アクティブボード・2009年11月
・・・・・2009年11月 5日更新・・・・・
研究発表を行った学会;
・The International Symposium on Pharmacogenomics in Epilepsy
2009年10月24日(弘前)
タイトル;Association between mitochondrial superoxide dismutase genotype and serum transaminase levels in patients treated with valproic acid.
発表者; 出口 真理子 氏
(熊本大学 大学院医学薬学研究部 薬物治療学分野)
Abstract;
Aim: Mitochondrial dysfunction has been implicated in the pathogenesis of valproic acid (VPA)-induced hepatotoxicity.
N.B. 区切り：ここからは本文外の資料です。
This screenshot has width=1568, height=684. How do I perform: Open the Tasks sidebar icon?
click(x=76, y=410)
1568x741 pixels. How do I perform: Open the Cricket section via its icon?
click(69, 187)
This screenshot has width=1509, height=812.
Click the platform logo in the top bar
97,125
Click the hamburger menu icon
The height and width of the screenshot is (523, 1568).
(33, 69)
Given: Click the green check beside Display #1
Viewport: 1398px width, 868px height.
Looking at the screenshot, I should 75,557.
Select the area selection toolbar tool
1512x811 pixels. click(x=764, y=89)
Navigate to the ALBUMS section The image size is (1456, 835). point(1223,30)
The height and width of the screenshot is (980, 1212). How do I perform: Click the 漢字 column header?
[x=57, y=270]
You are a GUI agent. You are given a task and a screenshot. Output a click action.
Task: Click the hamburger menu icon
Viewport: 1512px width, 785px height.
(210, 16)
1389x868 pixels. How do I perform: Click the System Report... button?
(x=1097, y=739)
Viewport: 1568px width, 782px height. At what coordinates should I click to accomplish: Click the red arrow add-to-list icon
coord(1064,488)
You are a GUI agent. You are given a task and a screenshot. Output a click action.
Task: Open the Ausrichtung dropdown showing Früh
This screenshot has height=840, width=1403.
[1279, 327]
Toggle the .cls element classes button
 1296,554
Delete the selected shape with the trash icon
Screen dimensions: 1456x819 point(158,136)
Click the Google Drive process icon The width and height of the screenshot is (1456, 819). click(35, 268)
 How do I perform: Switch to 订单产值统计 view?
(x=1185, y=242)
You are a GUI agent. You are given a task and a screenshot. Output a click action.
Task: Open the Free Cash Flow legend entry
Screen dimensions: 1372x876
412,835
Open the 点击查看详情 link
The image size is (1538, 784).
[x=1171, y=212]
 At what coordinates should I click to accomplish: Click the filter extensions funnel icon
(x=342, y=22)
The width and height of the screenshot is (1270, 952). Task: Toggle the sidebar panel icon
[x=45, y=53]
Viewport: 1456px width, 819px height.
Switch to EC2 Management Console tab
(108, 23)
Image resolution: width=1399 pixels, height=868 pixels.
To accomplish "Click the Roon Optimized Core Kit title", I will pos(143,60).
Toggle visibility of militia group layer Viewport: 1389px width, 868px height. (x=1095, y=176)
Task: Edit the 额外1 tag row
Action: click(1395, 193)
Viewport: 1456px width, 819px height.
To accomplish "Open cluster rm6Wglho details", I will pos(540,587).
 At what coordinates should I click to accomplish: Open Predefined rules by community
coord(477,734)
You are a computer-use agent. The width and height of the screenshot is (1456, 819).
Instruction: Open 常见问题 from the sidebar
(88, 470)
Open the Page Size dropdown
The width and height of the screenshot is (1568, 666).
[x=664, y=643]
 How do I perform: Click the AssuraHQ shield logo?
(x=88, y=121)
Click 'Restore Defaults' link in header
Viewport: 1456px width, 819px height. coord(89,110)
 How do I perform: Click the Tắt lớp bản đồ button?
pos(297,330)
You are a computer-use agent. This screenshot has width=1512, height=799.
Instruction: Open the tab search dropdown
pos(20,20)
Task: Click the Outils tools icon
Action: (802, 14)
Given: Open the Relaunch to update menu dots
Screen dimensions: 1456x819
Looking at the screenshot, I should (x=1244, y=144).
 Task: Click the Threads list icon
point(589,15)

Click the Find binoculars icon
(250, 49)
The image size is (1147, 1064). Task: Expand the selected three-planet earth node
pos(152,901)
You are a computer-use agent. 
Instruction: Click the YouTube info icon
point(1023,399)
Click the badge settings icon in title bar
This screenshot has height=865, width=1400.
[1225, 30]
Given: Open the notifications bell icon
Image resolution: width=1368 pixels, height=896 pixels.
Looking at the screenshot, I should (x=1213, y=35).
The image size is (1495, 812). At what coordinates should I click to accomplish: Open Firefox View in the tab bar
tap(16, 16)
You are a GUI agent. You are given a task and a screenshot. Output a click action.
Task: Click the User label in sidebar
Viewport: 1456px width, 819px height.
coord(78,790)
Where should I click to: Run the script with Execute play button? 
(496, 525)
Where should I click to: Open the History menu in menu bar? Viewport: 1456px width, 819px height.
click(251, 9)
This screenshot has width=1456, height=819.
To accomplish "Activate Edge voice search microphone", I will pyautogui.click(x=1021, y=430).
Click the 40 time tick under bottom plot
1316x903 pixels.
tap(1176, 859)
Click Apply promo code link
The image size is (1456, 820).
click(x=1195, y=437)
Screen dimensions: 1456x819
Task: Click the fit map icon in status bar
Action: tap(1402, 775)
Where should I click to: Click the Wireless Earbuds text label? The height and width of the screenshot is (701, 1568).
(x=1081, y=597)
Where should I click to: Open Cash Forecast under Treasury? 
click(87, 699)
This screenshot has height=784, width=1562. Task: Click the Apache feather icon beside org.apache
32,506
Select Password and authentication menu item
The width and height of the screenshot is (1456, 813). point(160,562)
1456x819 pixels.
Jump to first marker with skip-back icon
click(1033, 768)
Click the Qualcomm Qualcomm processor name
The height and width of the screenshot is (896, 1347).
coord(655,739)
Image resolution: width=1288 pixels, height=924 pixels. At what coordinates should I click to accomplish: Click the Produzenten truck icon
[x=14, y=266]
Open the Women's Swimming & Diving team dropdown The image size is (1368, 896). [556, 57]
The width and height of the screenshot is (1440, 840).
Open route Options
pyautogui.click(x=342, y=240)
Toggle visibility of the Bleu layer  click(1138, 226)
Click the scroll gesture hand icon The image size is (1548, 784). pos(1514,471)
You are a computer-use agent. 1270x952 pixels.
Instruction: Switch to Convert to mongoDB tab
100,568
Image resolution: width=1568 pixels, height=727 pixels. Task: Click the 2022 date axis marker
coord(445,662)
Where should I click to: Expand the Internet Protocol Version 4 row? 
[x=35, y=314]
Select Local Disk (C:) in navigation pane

This study aimed to determine whether a functional polymorphism in mitochondrial superoxide dismutase (SOD2) gene (Val-9Ala, rs4880) could contribute to liver dysfunction in patients treated with VPA.
Methods: The association between the SOD2 genotype and the serum levels of alanine aminotransferase (ALT), aspartate aminotransferase (AST) and gamma-glutamyltransferase (GGT) was retrospectively investigated in 208 epileptic patients (127 males, 0.4-74 yr).
Results: The SOD2 Val allele frequency was 88.2%, and the genotype distribution was in Hardy-Weinberg equilibrium. The serum ALT, AST and GGT levels were higher in the Val/Val genotype than in the other genotypes; median, 20 (range, 4-317) IU/l vs. 17 (8-80) IU/l, P=0.081; 26 (11-285) IU/l vs. 23 (12-50) IU/l, P=0.034; and 28 (8-944) IU/l vs. 19 (6-623) IU/l, P=0.051; respectively. The incidences of cases over the upper limit of normal were higher also in the Val/Val genotype than in the other genotypes; in ALT, 20.9% vs. 6.7%, with odds ratio (OR) of 3.7 [95% confidence interval (CI) 1.08-12.6]; in AST, 17.8% vs. 11.1%, with OR of 1.7 (95% CI 0.63-4.77) and in GGT, 51.2% vs. 31.0%, with OR of 2.3 (95% CI 1.14-4.83).
Conclusion: The SOD2 Val/Val genotype may be a novel genetic risk factor for VPA-induced liver dysfunction in Japanese.